◆ Stored records ◆
******************************
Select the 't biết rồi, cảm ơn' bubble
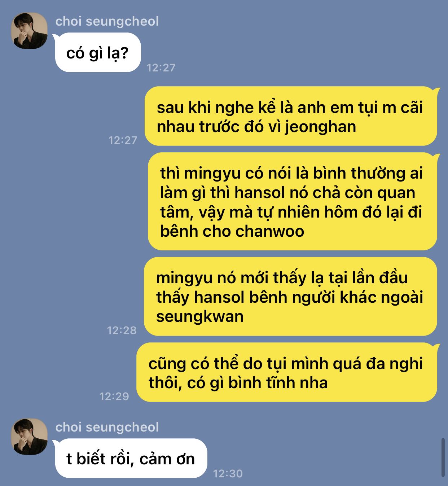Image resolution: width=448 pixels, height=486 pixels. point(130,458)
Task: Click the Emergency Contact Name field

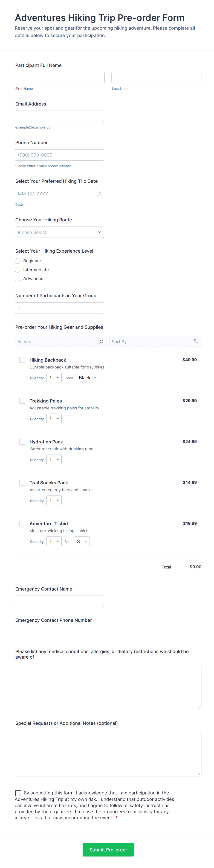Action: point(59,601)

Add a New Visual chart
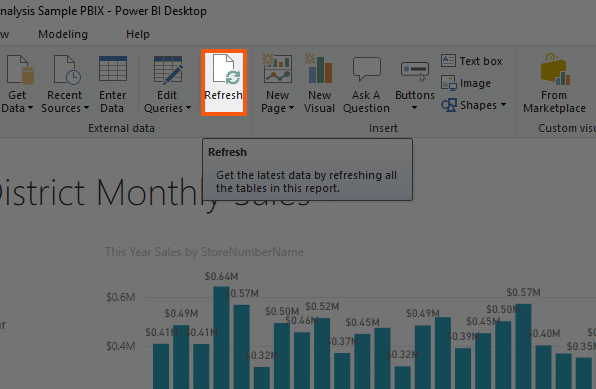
******************************
Transcribe every entry above exactly. Omit all pictures.

◆ RESULT ◆
Select the 't biết rồi, cảm ơn' bubble
Image resolution: width=448 pixels, height=486 pixels. point(130,458)
Task: Click the Emergency Contact Name field

Action: point(59,601)

Add a New Visual chart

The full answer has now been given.